--- STORED RECORDS ---

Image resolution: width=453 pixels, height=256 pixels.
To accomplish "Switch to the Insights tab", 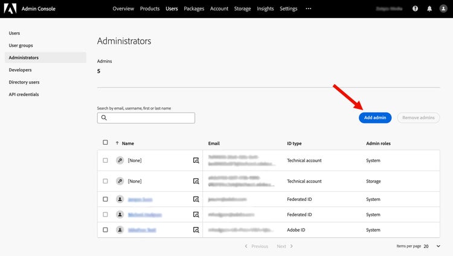I will coord(265,8).
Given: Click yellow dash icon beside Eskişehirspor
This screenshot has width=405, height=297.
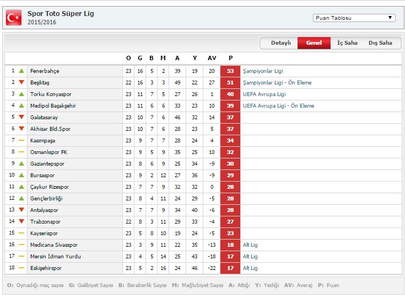Looking at the screenshot, I should [x=21, y=268].
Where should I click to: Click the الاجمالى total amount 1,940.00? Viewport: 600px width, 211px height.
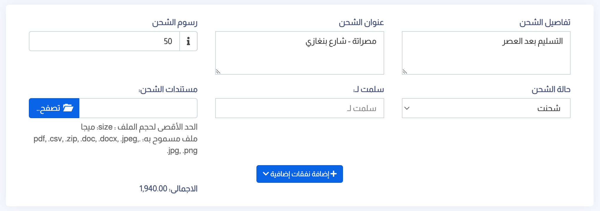click(x=153, y=189)
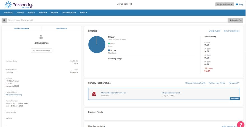Click the Personify MC Trade logo
This screenshot has width=246, height=127.
(x=19, y=5)
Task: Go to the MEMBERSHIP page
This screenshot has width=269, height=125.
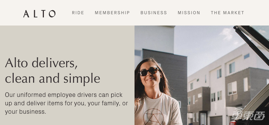Action: 112,13
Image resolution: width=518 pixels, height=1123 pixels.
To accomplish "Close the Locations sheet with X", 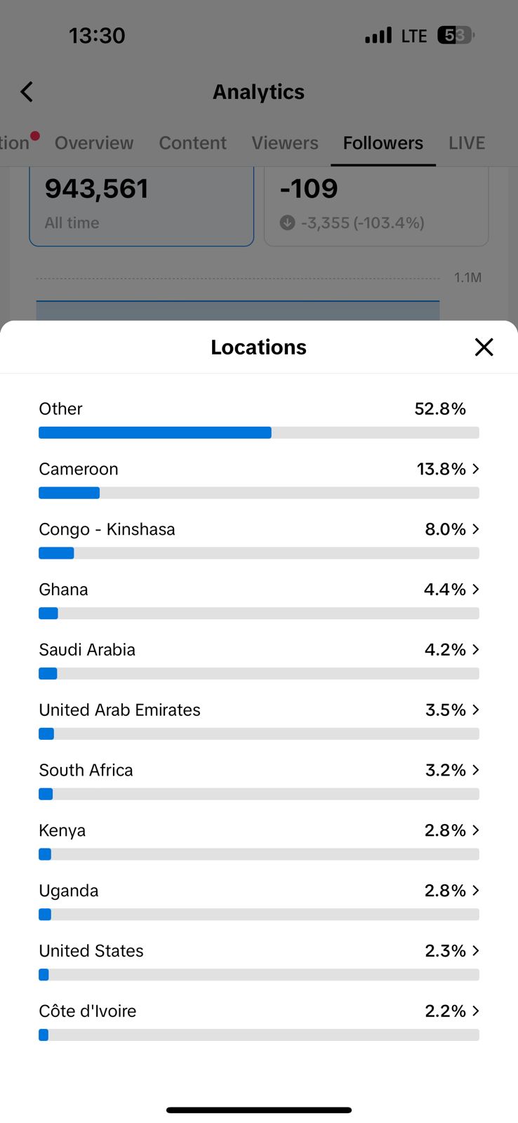I will pyautogui.click(x=484, y=347).
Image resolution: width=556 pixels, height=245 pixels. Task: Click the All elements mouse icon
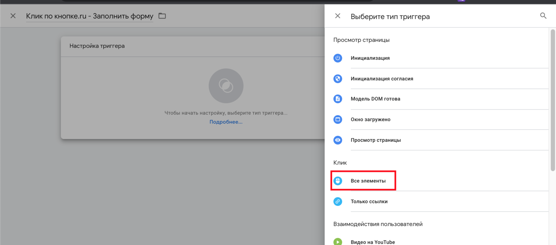pyautogui.click(x=338, y=181)
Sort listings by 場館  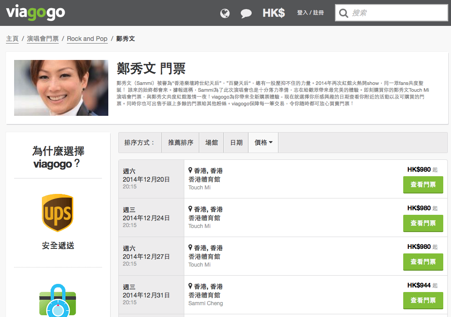212,143
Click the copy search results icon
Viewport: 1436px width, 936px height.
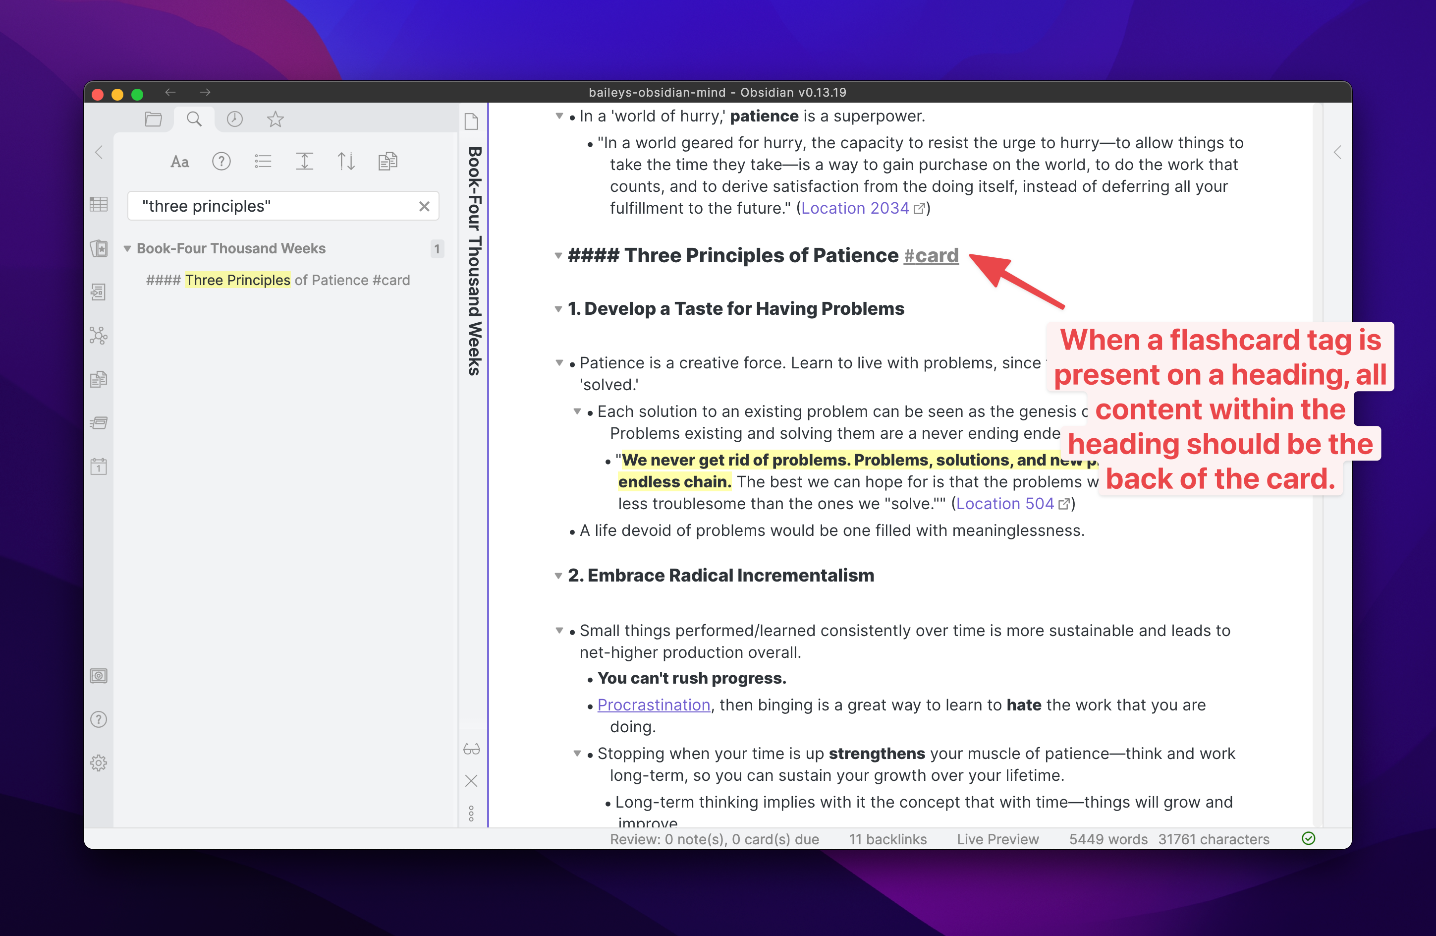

---

CHALLENGE: Rewrite the items from the line containing "Click the copy search results icon" through the last item, swapping "icon" for "button" and changing nothing else. Leave the pictures out of your answer.

EXERCISE SOLUTION:
Click the copy search results button
Viewport: 1436px width, 936px height.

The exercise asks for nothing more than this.